Nate Hood on First Stripes (2018) Camden International Film Festival (2018)

You can’t sneak Wagner’s Prelude from Das Rheingold into a film about soldiers and NOT be making some kind of statement. The piece—one made ubiquitous by countless movies and TV shows in need of stock classical music denoting triumph and majesty—was used by Wagner in the first scene of the first part of his Nibelungen cycle to represent the very creation of the cosmos itself. So when Jean-François Caissy uses it to accompany footage of new recruits in the Canadian Armed Forces (CAF) on patrol, the only interpretation possible is that we’re watching the birth of something powerful and great, something mighty and eternal. That’s not the kind of message that mixes well with what otherwise aspires to be a strictly cinéma-vérité exploration of the 12-week basic training of new recruits into professional soldiers.

Seemingly heavily influenced by American documentarian Frederik Wiseman, a filmmaker who’s turned his persistently objective gaze on his own country’s social institutions for the better part of sixty years, Caissy seeks to not only examine his young recruits but the CAF themselves and how they produce a sterile environment that psychologically strips the individuality away from its trainees for replacement with a collectivized, self-sacrificial mentality. (“It’s Canada before yourself,” one officer booms.)

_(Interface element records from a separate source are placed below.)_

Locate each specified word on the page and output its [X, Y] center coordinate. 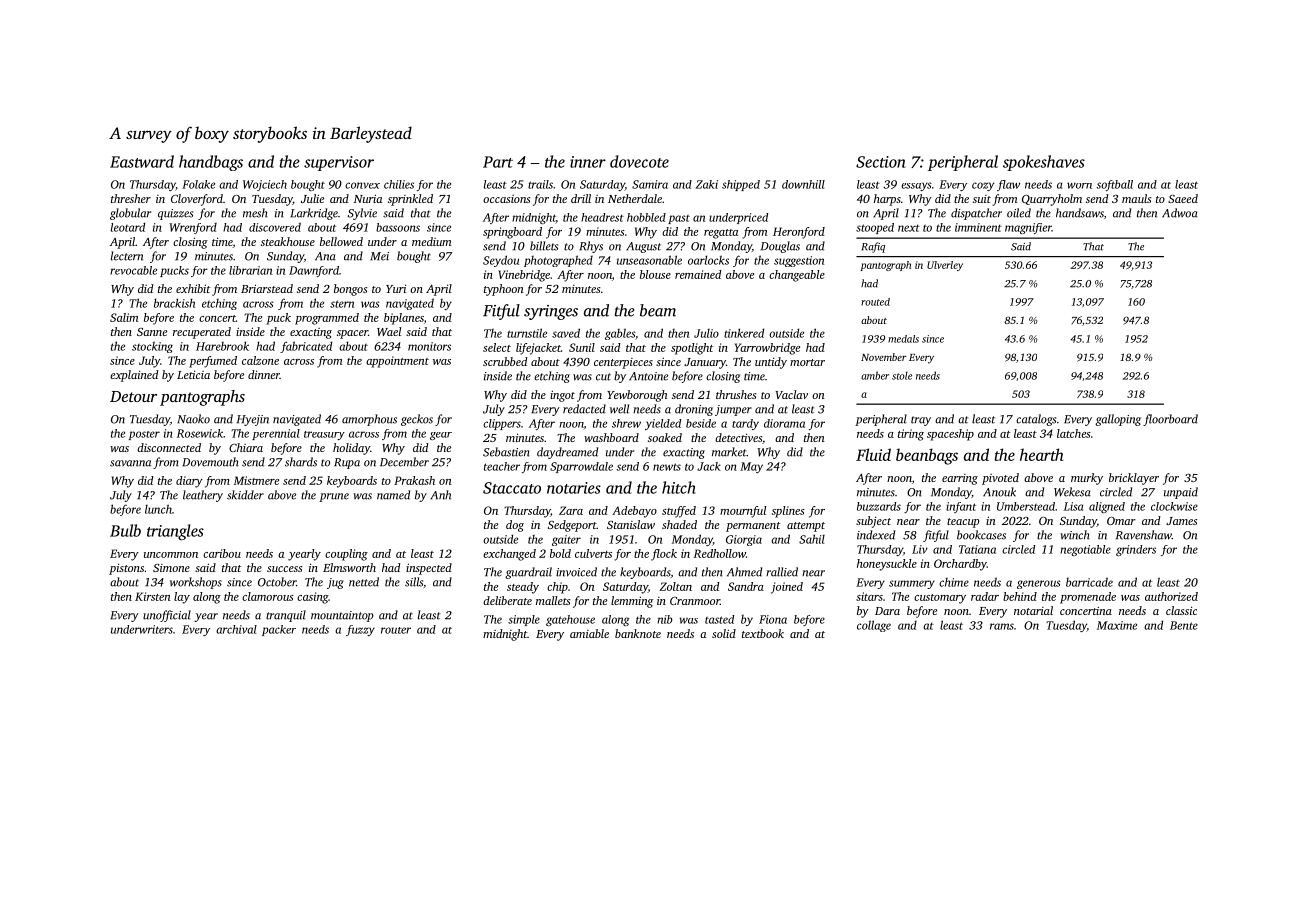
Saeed [1183, 198]
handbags [211, 163]
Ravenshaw [1144, 535]
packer [279, 630]
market [729, 452]
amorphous [369, 420]
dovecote [639, 161]
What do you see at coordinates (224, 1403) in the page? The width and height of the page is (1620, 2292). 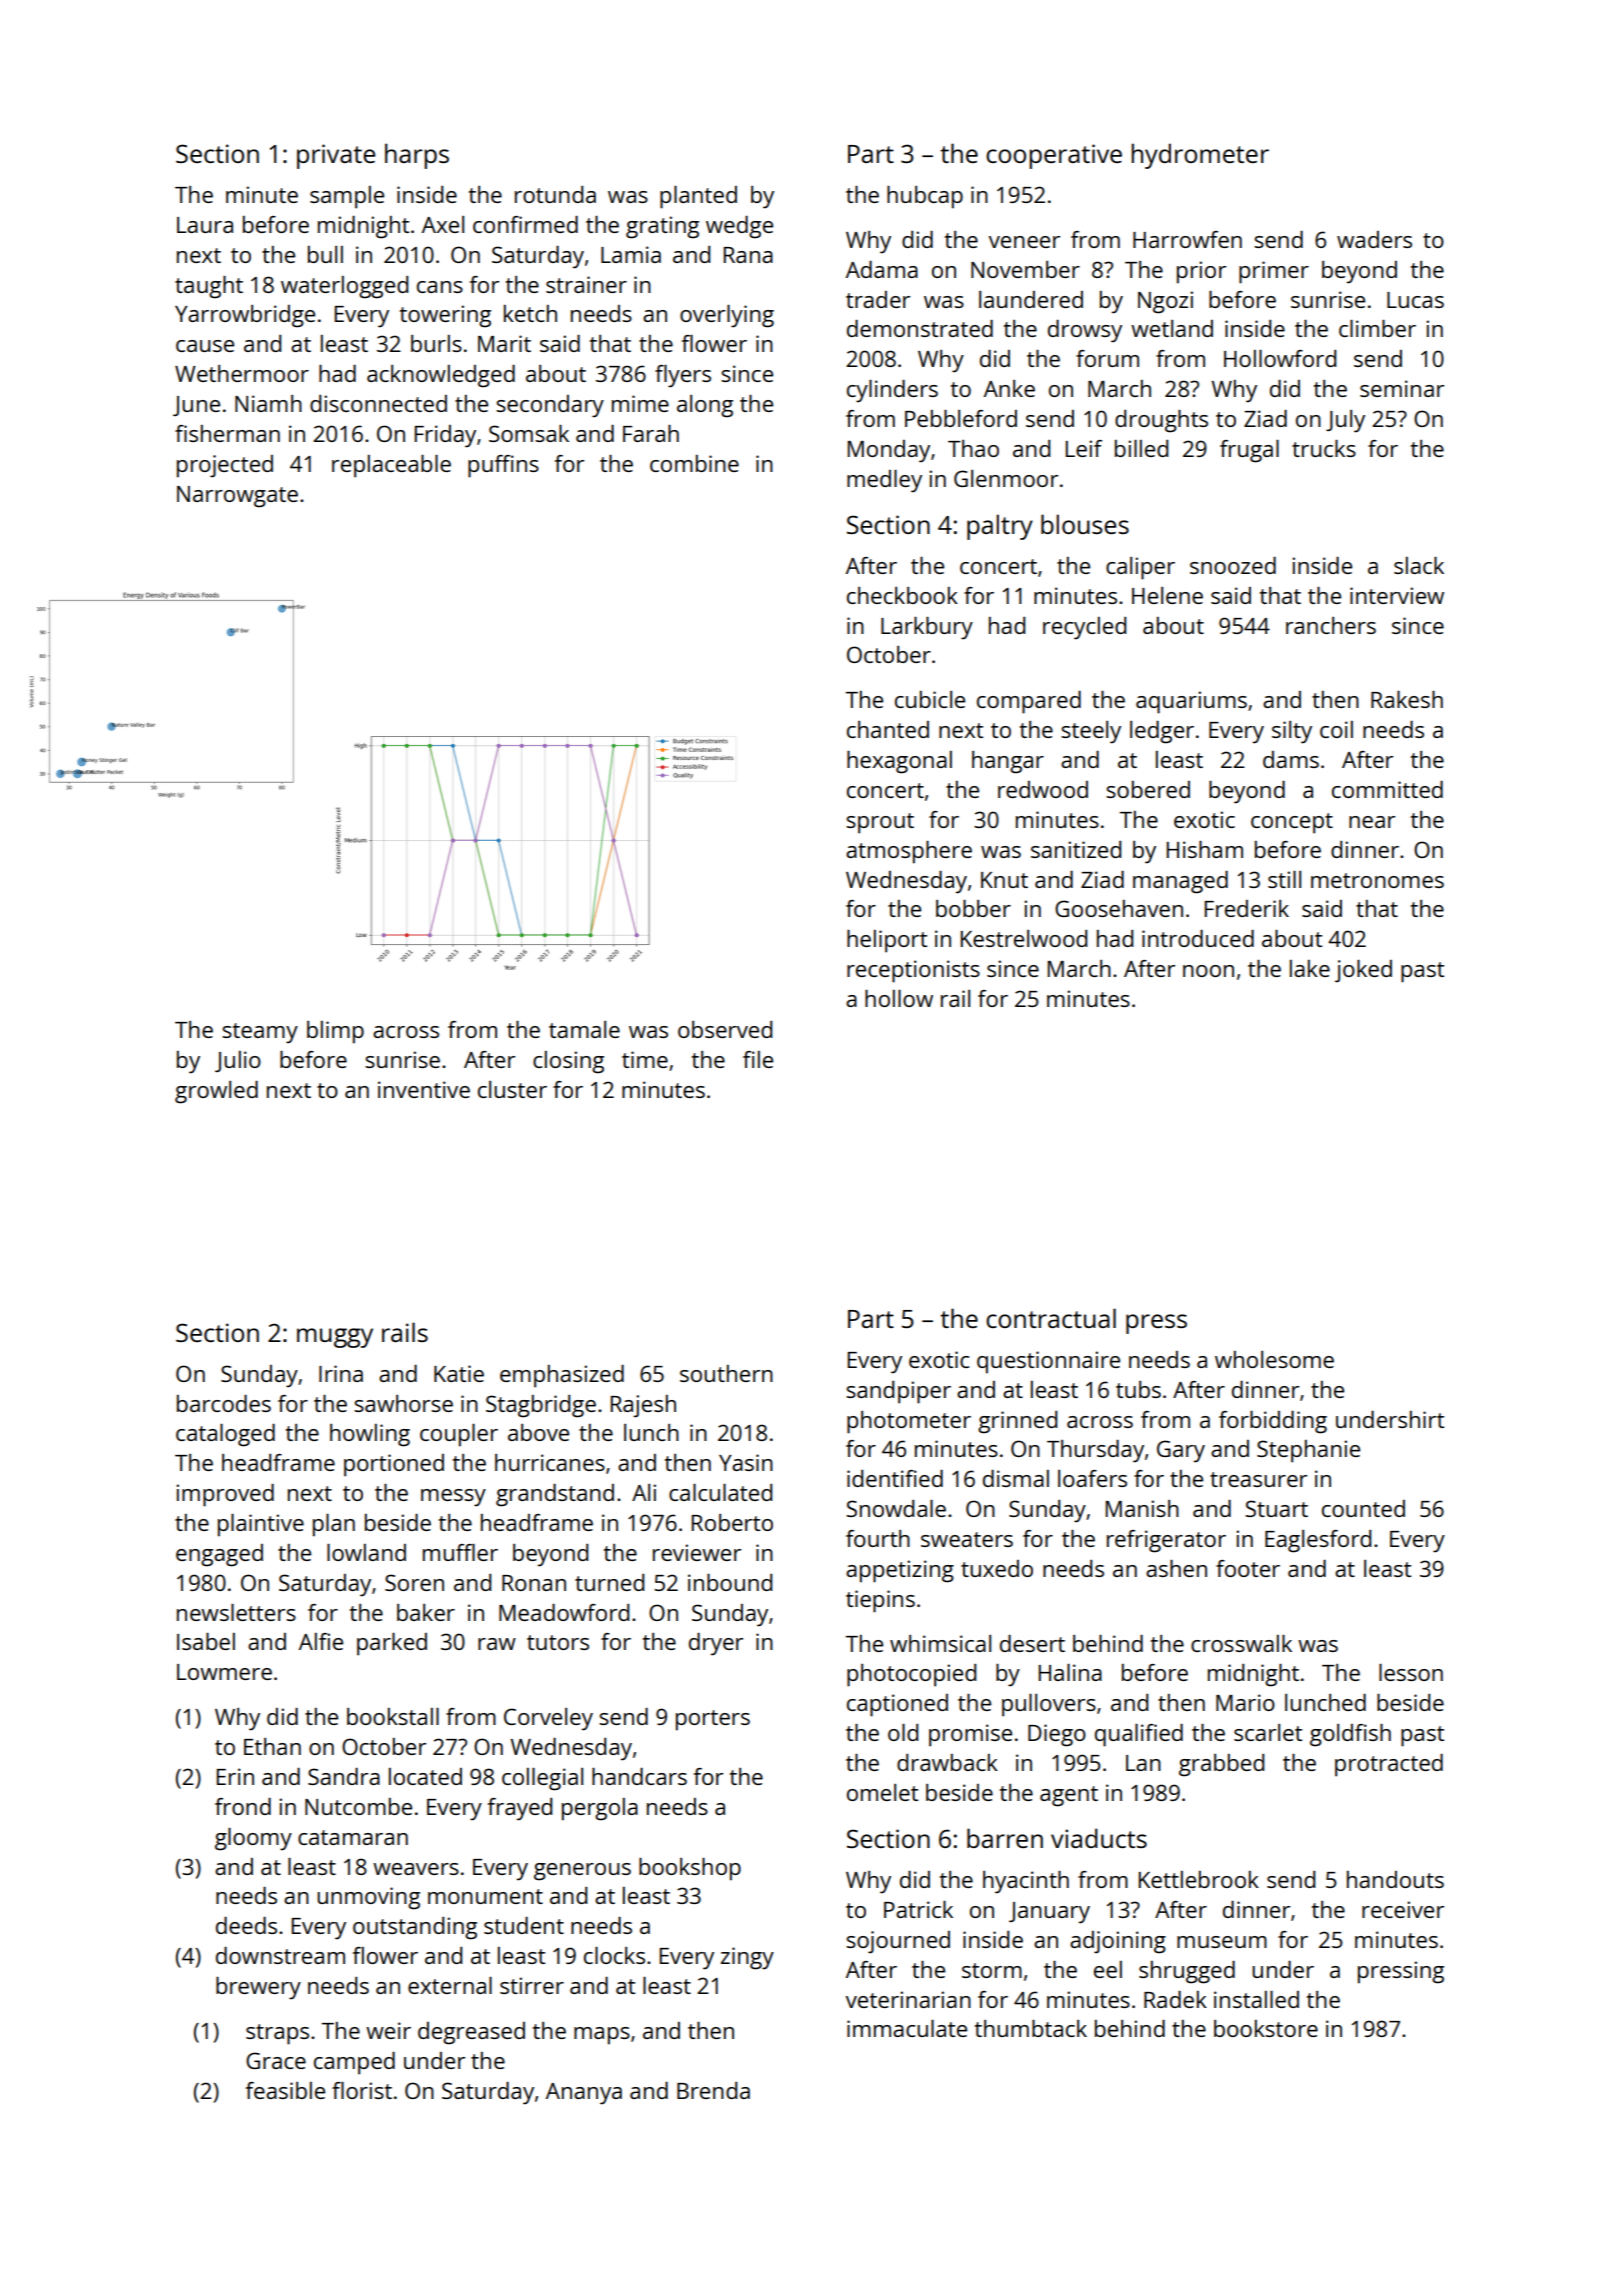 I see `barcodes` at bounding box center [224, 1403].
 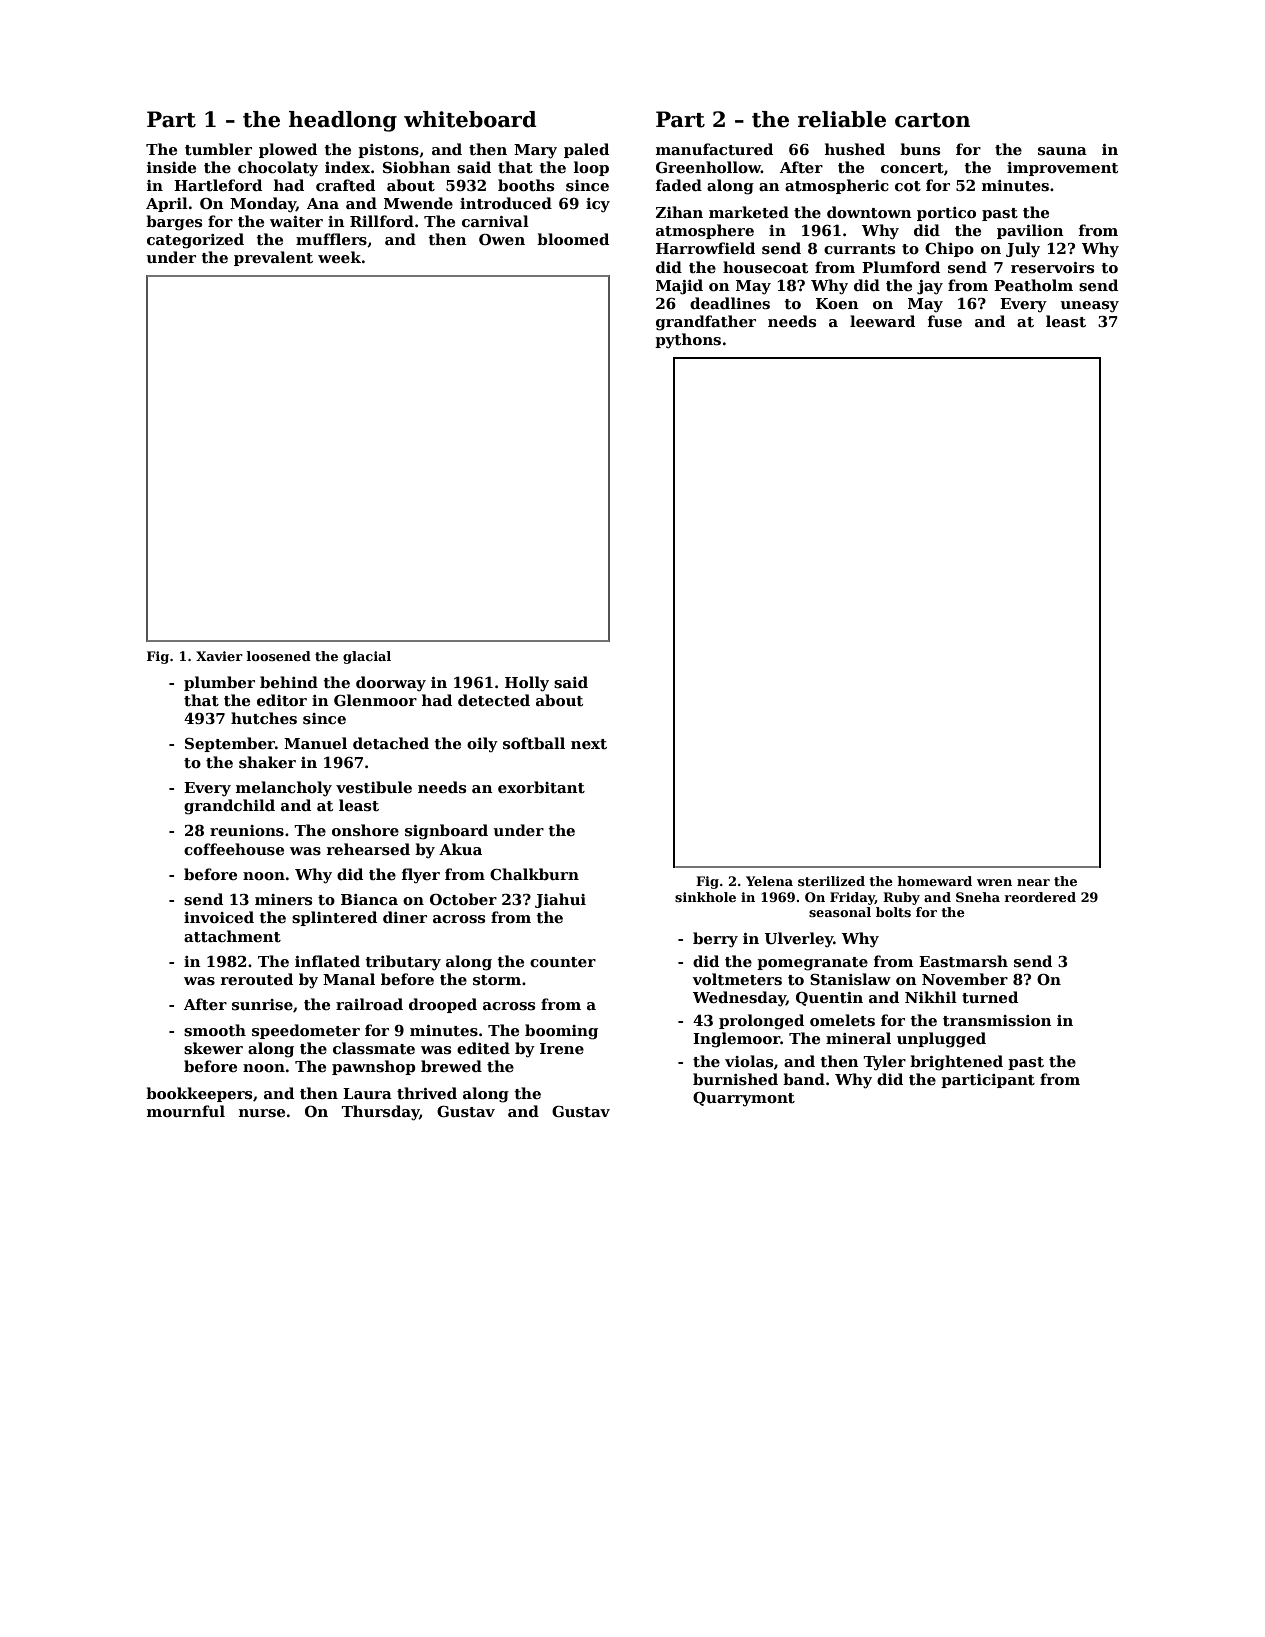 What do you see at coordinates (273, 258) in the page?
I see `prevalent` at bounding box center [273, 258].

But unlike Wiseman who liberally turned his camera on the administrators and bossmen of the institutions he probed, Caissy rarely shows the commanding officers, even during training exercises, choosing instead to focus on the steely-eyed, blank expressions of the soldiers as they receive orders, reprimands, and assignments. Sometimes this is used to great effect, such as a scene where the soldiers are taught the byzantine, labyrinthine differences between orders and directives from various agencies like the DAOD, the CFAO, and the CBI: they struggle to stay focused and awake as their unseen instructor drones on and on about protocol. In other sequences such as a recruit getting interrogated by his sergeant for accidentally leaving his cell phone on during an inspection, the creative decision seems arbitrary. Perhaps Caissy was uncomfortable with doing anything that might humanize the officers over the recruits—doing so could have easily made the film less an exploration of humans under difficult conditions then a recruitment tool advertising the CAF.

But the choice of music—not just the aforementioned Prelude but other classical flourishes—tip Caissy’s hand in way he probably didn’t intend.